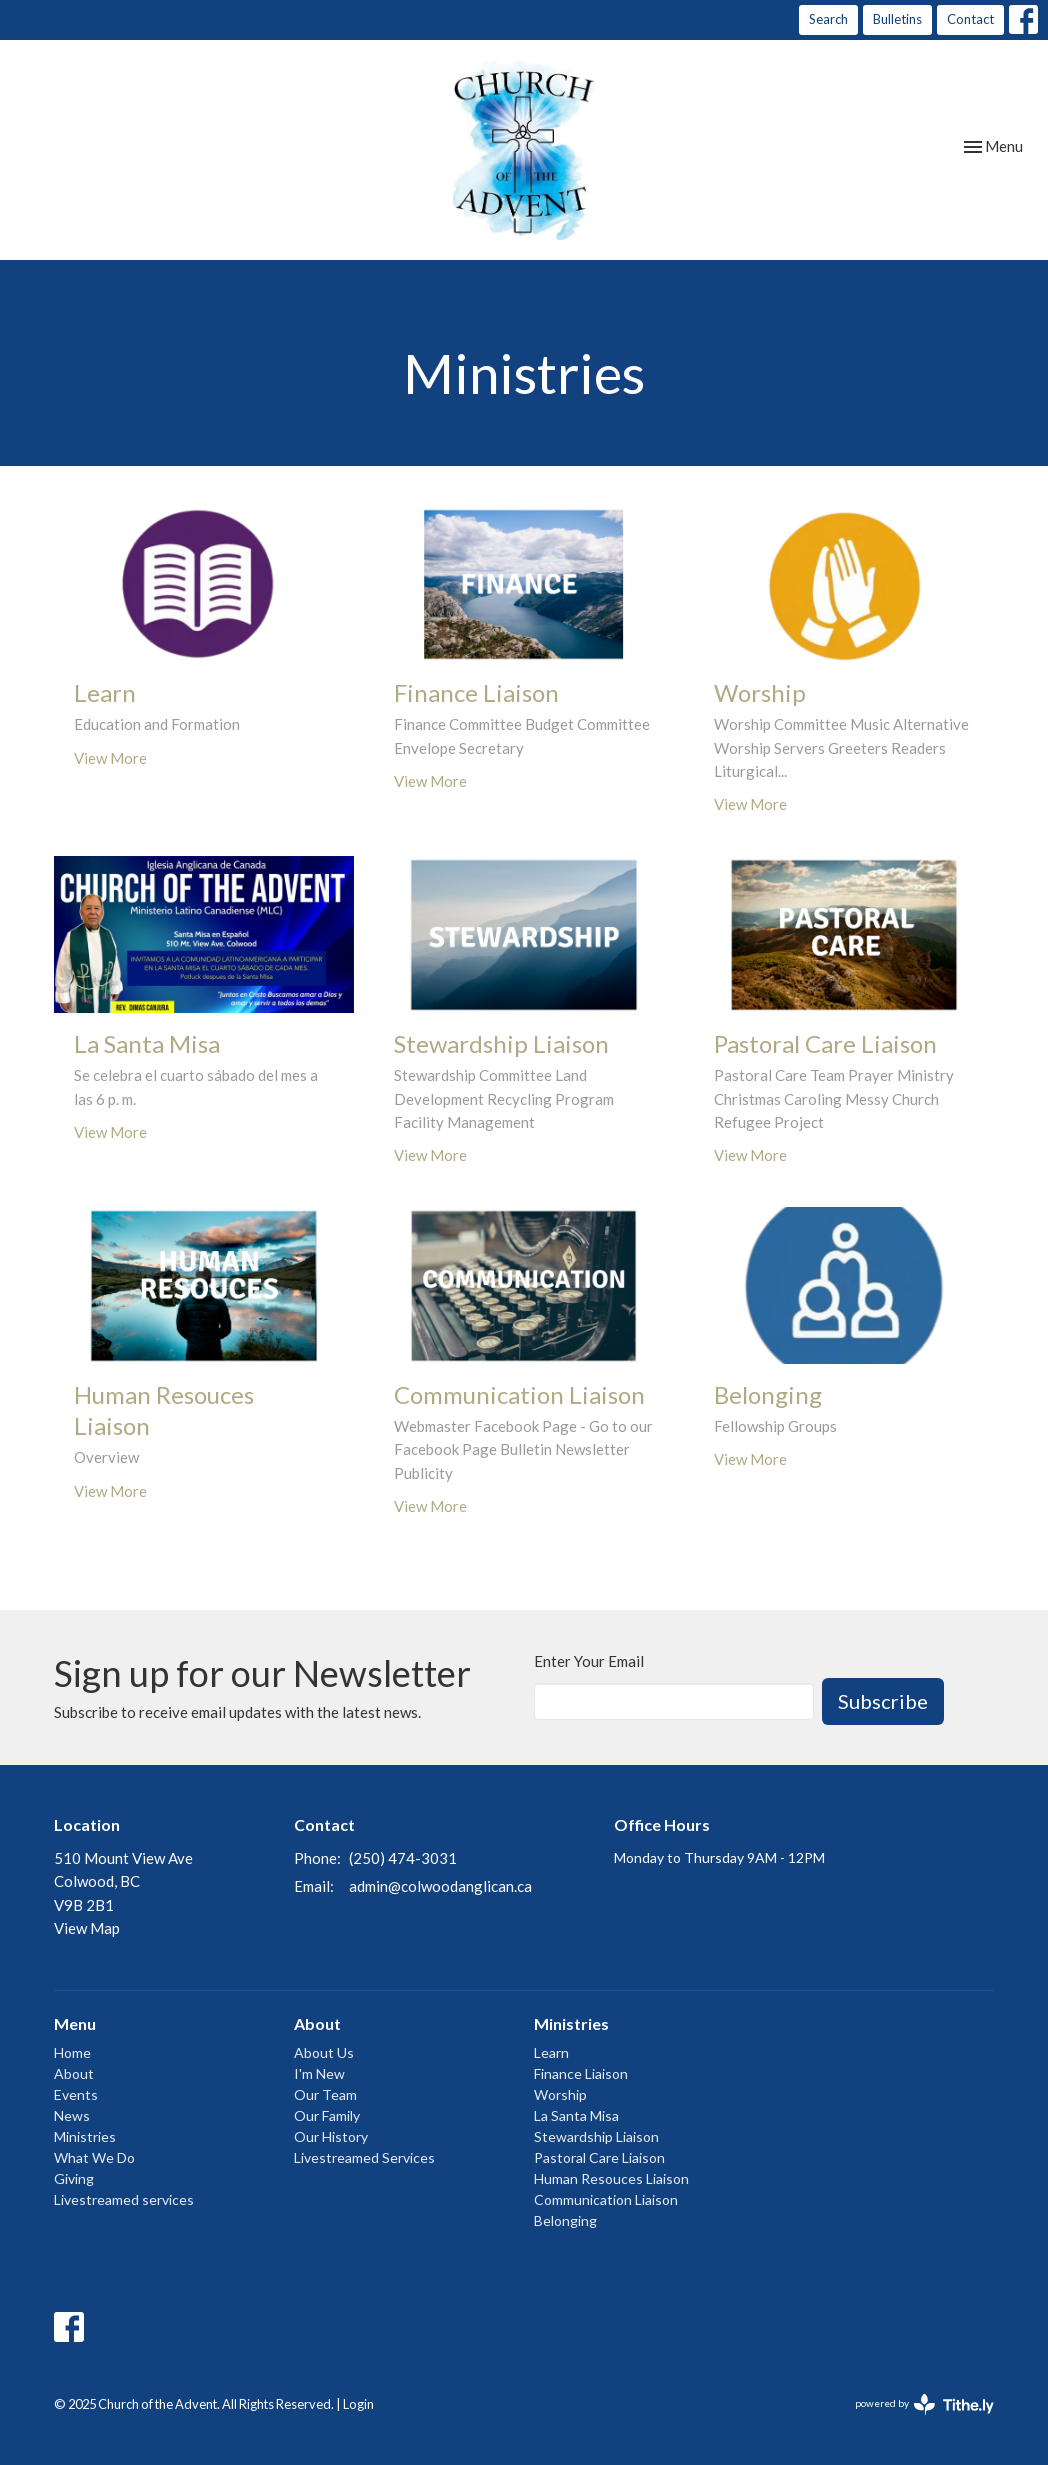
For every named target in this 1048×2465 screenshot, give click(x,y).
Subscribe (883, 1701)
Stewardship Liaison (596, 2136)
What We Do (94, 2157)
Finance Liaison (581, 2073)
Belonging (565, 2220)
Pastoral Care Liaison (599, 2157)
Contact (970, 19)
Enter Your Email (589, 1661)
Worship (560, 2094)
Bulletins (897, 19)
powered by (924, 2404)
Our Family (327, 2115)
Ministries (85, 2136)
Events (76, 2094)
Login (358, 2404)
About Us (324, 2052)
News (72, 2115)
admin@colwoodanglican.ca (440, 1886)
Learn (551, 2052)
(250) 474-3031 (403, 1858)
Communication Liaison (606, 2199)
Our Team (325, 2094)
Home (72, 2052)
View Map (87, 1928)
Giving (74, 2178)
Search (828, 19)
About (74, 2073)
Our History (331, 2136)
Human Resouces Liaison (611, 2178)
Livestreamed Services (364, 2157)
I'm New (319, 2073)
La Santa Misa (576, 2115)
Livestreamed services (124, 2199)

□ □ □ □ □

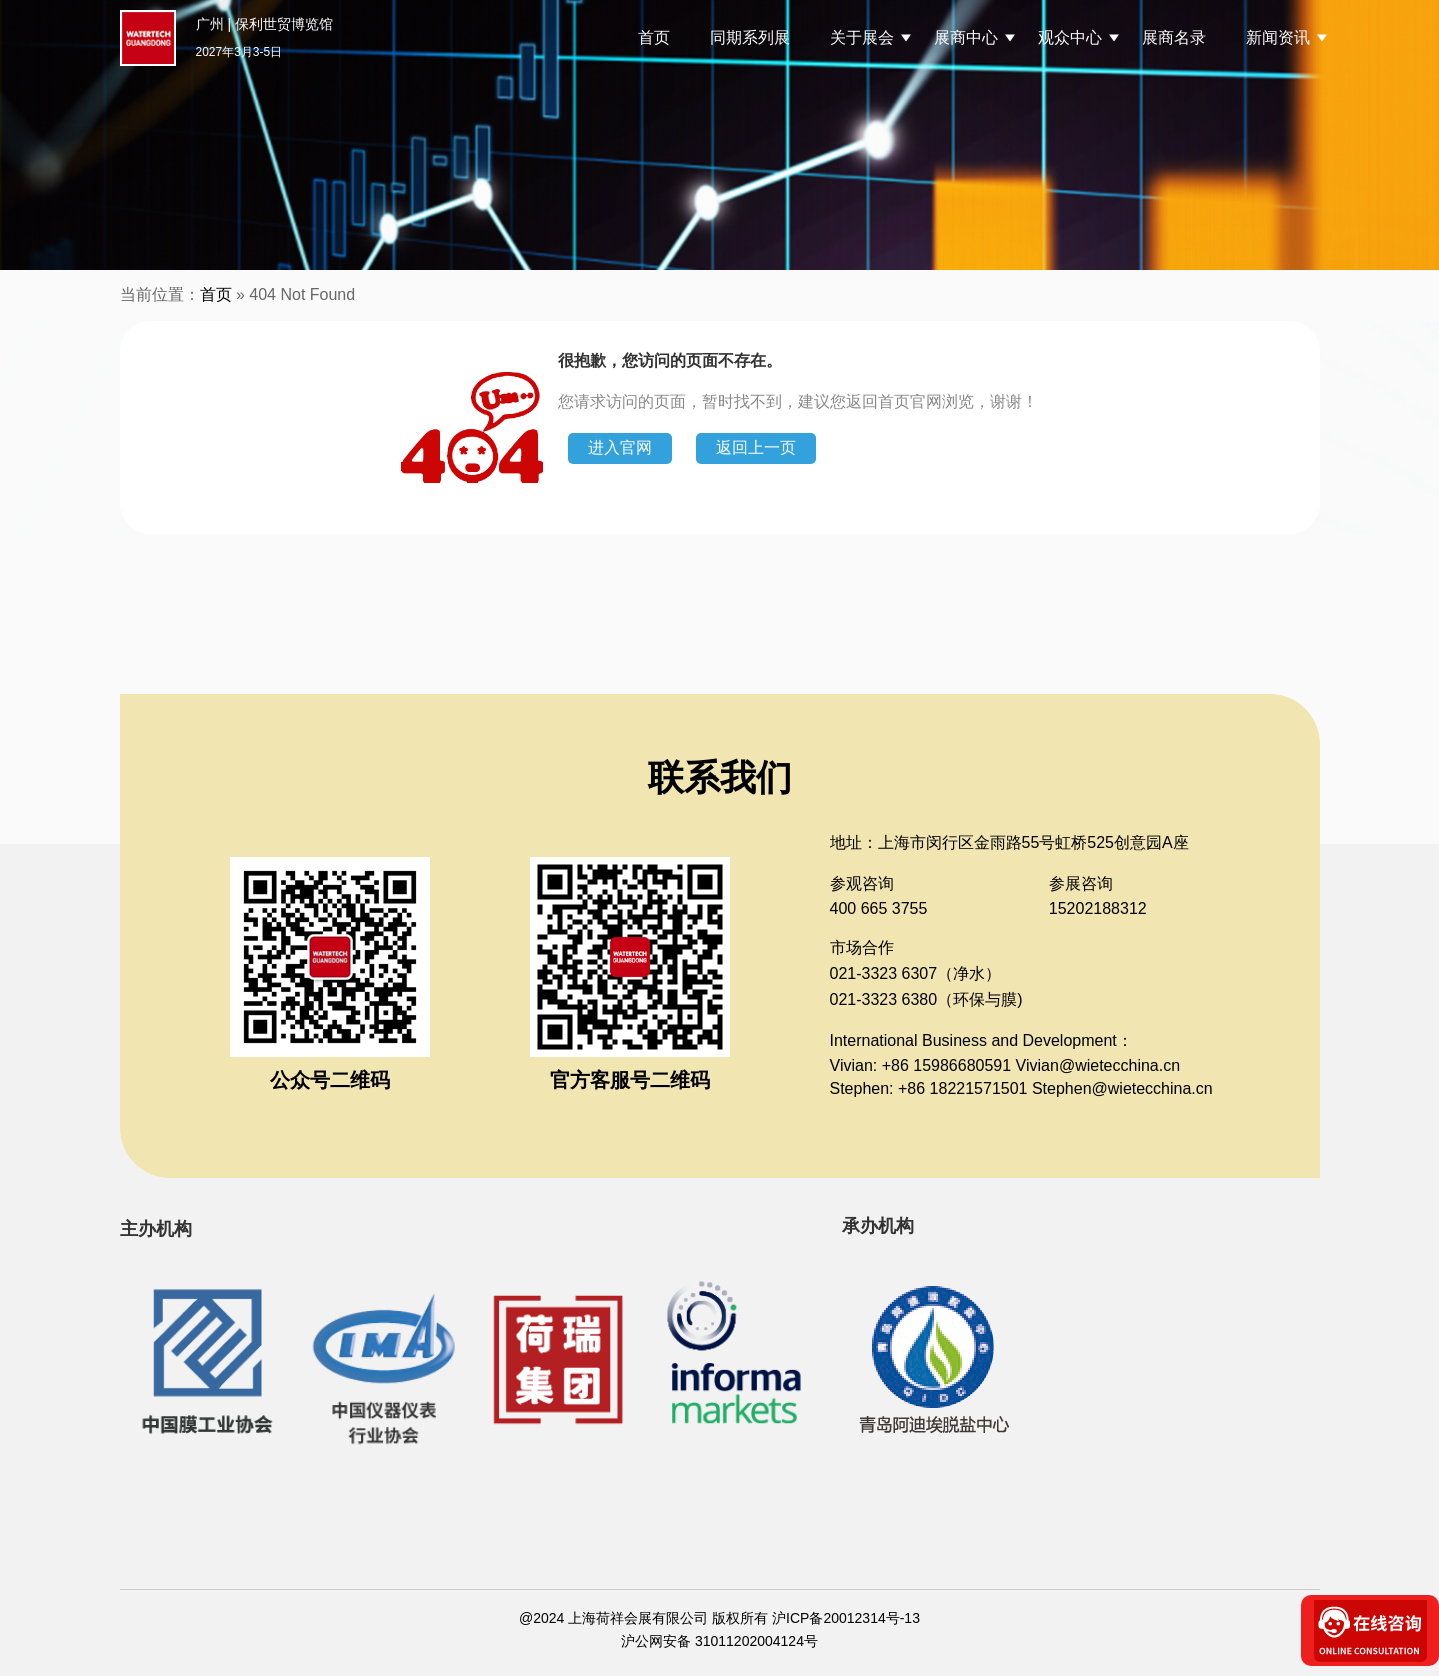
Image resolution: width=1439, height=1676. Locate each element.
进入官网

□ □ □ □ □

[Stated task] Rewrite, in full, the part of the listing that opens with the line containing "For every named" and closes with the line containing "Ministries (85, 2136)", offsetting every coordinate in the answers by -55. Return only those lines.

[Answer]
For every named target in this 1048×2465 screenshot, give click(x,y).
Subscribe (828, 1646)
Stewardship Liaison (541, 2081)
What We Do (39, 2102)
Finance Liaison (526, 2018)
Belonging (510, 2165)
Pastoral Care Liaison (544, 2102)
Contact (915, -36)
Enter Your Email (534, 1606)
Worship (505, 2039)
Bulletins (842, -36)
powered by (869, 2349)
Our Family (272, 2060)
Ministries (30, 2081)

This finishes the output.